Here are some other on-line papers about evolutionary training of NNs: 

 o Backprop+GA: http://geneura.ugr.es/~pedro/G-Prop.htm 

 o LVQ+GA: http://geneura.ugr.es/g-lvq/g-lvq.html 

 o Very long chromosomes: 
   ftp://archive.cis.ohio-state.edu/pub/neuroprose/korning.nnga.ps.Z 

More URLs on genetic algorithms and NNs: 

 o Omri Weisman and Ziv Pollack's web page on "Neural Network Using Genetic
   Algorithms" at http://www.cs.bgu.ac.il/~omri/NNUGA/ 

 o Christoph M. Friedrich's web page on Evolutionary algorithms and
   Artificial Neural Networks has a bibloigraphy and links to researchers at
   http://www.tussy.uni-wh.de/~chris/gann/gann.html 

 o Andrew Gray's Hybrid Systems FAQ at the University of Otago at 
   http://divcom.otago.ac.nz:800/COM/INFOSCI/SMRL/people/andrew/publications/faq/hybrid/hybrid.htm

 o Differential Evolution: http://www.icsi.berkeley.edu/~storn/code.html 

For general information on GAs, try the links at 
http://www.shef.ac.uk/~gaipp/galinks.html and http://www.cs.unibo.it/~gaioni

------------------------------------------------------------------------

Subject: What about Fuzzy Logic?
================================

Fuzzy logic is an area of research based on the work of L.A. Zadeh.
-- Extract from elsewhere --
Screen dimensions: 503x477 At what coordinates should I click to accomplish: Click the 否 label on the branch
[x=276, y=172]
It is a
departure from classical two-valued sets and logic, that uses "soft"
linguistic (e.g. large, hot, tall) system variables and a continuous range
of truth values in the interval [0,1], rather than strict binary (True or
False) decisions and assignments.

Fuzzy logic is used where a system is difficult to model exactly (but an
inexact model is available), is controlled by a human operator or expert, or
where ambiguity or vagueness is common. A typical fuzzy system consists of a
rule base, membership functions, and an inference procedure.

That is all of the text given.